Despite fears that the REIT could see a decline in its payouts, RioCan continues paying its shareholders the same amount. The earnings report beating expectations is a sign of a positive trend that we can see in the economy, despite increasing COVID-19 cases.
Is it a sign of recovery?
RioCan took a beating due to the onset of COVID-19, like the broader economy. It will still take time for the stock to recover to its pre-pandemic valuation since its finances are still lower than last year. However, there are hopeful signs that show the possibility of recovery for the REIT.
RioCan’s overall rent collection improved from 73.3% to 93.4% from the previous quarter, showing a massive jump in revenue for the company.
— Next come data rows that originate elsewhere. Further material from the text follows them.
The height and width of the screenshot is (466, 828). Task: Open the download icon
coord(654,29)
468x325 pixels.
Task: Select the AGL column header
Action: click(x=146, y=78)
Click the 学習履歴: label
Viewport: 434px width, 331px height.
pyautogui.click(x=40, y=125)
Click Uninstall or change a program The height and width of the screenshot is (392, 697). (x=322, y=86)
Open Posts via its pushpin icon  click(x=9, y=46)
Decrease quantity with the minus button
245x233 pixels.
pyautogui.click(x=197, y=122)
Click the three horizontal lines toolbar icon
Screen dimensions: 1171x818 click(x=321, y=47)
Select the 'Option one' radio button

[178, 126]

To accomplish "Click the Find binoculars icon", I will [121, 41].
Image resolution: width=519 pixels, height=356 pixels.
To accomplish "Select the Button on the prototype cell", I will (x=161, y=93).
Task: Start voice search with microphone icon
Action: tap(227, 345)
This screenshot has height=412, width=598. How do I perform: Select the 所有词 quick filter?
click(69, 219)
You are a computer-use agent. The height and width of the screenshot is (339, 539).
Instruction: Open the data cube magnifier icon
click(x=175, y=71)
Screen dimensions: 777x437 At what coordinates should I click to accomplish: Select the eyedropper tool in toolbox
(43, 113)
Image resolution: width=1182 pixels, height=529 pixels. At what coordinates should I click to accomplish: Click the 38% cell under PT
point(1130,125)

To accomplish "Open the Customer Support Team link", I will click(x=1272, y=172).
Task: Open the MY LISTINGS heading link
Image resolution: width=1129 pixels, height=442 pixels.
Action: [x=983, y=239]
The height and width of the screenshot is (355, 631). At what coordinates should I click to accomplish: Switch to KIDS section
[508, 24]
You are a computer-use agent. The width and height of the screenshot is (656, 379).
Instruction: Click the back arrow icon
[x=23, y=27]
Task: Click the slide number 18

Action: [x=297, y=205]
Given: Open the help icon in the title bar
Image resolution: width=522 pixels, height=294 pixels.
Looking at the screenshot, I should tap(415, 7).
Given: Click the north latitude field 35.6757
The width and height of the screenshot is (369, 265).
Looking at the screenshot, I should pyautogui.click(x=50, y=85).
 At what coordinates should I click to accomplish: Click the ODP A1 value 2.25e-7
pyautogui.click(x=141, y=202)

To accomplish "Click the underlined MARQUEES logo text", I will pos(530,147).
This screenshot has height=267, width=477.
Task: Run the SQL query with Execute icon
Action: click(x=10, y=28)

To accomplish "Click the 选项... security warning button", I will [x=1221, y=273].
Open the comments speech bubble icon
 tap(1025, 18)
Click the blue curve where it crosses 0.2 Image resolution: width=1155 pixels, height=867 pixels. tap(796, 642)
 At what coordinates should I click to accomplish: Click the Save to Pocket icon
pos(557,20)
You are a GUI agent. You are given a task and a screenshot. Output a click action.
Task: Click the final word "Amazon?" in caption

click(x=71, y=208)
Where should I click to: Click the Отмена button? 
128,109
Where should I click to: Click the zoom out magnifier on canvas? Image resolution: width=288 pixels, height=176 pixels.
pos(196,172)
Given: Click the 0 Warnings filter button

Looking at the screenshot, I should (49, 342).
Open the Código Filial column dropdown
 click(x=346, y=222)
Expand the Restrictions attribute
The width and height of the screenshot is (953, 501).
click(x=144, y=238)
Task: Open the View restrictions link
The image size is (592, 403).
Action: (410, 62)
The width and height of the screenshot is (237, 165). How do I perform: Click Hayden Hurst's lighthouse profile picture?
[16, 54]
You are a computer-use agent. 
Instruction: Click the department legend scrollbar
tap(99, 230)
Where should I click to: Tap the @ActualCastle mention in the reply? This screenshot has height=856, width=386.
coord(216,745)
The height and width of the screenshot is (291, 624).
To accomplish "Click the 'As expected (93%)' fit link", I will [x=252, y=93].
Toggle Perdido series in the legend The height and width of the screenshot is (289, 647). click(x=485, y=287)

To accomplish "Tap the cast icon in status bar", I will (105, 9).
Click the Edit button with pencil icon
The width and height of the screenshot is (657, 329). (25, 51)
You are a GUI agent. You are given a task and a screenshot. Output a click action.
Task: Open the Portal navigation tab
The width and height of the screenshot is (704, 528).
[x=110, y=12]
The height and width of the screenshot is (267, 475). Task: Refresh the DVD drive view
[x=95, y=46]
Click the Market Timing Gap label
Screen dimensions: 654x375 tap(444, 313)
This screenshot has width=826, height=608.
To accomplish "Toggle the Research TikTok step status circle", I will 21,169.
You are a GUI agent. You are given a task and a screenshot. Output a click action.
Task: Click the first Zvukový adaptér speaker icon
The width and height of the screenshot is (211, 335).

RioCan also set aside $14.4 million in provision for rent abatements and bad debts compared to $19.9 million in Q2, 2020.
The company did lose 0.9% of its total rent income, as its occupancy rate fell from 97.2% in the last quarter to 96.4% in this quarter. This resulted from non-essential retailers like Globo Shoes and Moores closing down some or all of their locations. However, the company managed to offset some of the rental loss through new leases signed at 9.2% higher rents.
These factors led to RioCan reporting $117.6 million in net profits and funds from operation of $128.8 million in Q3 2020.
Investing to earn massive dividends
The REIT’s valuation at writing is $14.49 per share. At its current price, RioCan is paying its unitholders at a juicy 9.94% dividend yield. Normally, such a high dividend yield is quite alarming. However, the REIT’s third-quarter results show that it has the kind of cash flow to fund its high dividend yields.
RioCan is also currently trading for a more than 47% discount from its pre-pandemic valuation. Investing in the stock can help you leverage its juicy dividend yield to earn passive monthly income and capitalize on its recovery in the long run.
Investing $10,000 in the stock can earn you $994 per year in dividends alone. You can use the dividends to unlock the power of compounding and generate more passive income.
Foolish takeaway
Investing in high-yield dividend stocks always seems like a more attractive option to consider compared to holding your wealth in cash. However, investing in high-yield dividend stocks also exposes your invested capital to risk. In case the situation takes a turn for the worse and RioCan reports losses, its valuation could go down. Additionally, a weak balance sheet could see the REIT slash its dividends.
Investing in high-yield dividend stocks can be an excellent way to earn passive income. However, it is important to diversify your portfolio to reduce the possible losses if the high-yield stocks falter and decide to cut dividends.